» **PROMPT**: The expected answer is a copy of every line in the listing that has the word "agent".

START RECORDS

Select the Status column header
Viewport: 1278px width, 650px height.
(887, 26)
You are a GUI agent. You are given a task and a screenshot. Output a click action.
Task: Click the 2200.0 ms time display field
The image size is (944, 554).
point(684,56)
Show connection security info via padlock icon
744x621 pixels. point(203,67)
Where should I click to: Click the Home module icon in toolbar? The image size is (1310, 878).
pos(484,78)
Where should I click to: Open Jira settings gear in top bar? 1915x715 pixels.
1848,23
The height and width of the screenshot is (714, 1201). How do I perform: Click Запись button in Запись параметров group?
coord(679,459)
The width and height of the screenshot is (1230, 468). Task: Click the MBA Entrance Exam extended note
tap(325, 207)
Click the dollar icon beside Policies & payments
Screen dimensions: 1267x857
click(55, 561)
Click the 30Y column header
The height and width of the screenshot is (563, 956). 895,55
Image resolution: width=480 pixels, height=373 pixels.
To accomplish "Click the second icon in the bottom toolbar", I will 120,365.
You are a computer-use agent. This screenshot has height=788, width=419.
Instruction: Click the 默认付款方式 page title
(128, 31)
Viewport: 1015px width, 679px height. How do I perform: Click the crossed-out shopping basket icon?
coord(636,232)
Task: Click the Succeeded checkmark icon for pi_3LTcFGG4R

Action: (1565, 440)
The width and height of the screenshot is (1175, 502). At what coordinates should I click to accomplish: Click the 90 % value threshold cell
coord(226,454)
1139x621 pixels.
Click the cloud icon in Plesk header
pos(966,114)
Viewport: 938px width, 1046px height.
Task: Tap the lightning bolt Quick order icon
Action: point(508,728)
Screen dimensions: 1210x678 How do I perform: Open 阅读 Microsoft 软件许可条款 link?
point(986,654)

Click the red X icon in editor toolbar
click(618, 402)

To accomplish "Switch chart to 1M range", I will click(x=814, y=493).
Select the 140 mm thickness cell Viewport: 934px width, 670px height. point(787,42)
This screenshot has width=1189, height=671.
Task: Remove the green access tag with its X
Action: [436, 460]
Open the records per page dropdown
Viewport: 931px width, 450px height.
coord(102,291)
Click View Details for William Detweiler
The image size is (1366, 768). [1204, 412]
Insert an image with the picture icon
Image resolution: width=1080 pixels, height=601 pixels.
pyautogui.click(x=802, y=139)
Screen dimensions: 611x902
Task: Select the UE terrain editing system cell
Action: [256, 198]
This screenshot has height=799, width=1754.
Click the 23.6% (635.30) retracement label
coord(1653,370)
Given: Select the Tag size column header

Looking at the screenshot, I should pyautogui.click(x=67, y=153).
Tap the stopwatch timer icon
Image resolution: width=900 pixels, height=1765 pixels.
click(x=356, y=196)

END RECORDS

» **ANSWER TO THE EXERCISE**:
You are a GUI agent. You are given a task and a screenshot. Output a click action.
You are a computer-use agent. This screenshot has height=788, width=419.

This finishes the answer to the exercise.